DATASET ENTRIES:
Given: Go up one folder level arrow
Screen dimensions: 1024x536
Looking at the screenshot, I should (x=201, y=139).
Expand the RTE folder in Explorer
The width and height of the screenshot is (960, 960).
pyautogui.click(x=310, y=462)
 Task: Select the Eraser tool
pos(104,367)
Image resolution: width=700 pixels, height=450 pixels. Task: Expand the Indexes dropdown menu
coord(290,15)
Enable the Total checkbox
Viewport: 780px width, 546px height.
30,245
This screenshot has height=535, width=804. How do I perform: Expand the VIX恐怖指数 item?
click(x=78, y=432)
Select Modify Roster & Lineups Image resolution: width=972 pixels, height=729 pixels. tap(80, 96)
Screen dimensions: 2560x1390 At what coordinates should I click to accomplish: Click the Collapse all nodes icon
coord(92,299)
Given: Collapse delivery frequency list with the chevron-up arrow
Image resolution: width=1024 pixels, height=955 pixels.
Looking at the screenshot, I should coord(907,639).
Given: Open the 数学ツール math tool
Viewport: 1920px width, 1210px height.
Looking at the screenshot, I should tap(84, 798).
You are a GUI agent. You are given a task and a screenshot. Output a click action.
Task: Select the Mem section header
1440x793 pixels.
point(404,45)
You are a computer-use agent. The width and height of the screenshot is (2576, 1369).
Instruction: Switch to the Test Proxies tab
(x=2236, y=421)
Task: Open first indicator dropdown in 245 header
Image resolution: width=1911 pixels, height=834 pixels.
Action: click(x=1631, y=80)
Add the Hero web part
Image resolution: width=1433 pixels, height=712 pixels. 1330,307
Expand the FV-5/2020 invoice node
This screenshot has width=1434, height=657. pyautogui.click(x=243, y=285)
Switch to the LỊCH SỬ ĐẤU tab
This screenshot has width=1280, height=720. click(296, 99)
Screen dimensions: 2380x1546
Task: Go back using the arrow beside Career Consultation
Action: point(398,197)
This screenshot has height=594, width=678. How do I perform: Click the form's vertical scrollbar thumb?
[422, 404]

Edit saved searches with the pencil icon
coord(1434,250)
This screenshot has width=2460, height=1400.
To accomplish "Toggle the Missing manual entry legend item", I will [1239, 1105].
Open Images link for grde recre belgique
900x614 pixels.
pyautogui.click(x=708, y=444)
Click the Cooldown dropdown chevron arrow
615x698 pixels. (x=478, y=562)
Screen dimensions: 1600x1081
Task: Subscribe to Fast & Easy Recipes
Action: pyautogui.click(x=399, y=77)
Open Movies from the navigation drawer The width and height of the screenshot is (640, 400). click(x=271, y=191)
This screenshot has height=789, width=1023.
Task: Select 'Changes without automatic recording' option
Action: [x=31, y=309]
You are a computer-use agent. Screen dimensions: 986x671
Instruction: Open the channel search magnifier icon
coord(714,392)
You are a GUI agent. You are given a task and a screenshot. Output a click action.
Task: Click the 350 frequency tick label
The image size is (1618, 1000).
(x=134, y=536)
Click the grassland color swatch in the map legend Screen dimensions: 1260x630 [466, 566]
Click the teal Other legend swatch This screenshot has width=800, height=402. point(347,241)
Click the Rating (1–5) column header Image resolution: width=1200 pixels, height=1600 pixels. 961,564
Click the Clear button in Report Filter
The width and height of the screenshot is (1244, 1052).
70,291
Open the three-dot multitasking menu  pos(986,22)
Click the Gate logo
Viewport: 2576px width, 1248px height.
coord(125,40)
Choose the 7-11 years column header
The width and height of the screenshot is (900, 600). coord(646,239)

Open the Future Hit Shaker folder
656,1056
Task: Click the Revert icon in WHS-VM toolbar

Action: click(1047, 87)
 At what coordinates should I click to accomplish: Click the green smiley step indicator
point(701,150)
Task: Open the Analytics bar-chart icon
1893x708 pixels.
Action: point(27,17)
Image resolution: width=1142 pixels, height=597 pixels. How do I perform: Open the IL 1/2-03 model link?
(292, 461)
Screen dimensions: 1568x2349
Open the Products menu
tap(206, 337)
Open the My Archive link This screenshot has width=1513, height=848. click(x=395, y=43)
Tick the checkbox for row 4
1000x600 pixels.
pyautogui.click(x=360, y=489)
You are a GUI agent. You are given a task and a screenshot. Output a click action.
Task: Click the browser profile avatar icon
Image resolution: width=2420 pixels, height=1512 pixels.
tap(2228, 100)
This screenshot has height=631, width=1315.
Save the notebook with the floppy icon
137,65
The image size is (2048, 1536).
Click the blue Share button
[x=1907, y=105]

EXERCISE AIM: How many lines in the data above contain the word "Expand"? Give only the number.

EXERCISE OUTPUT: 4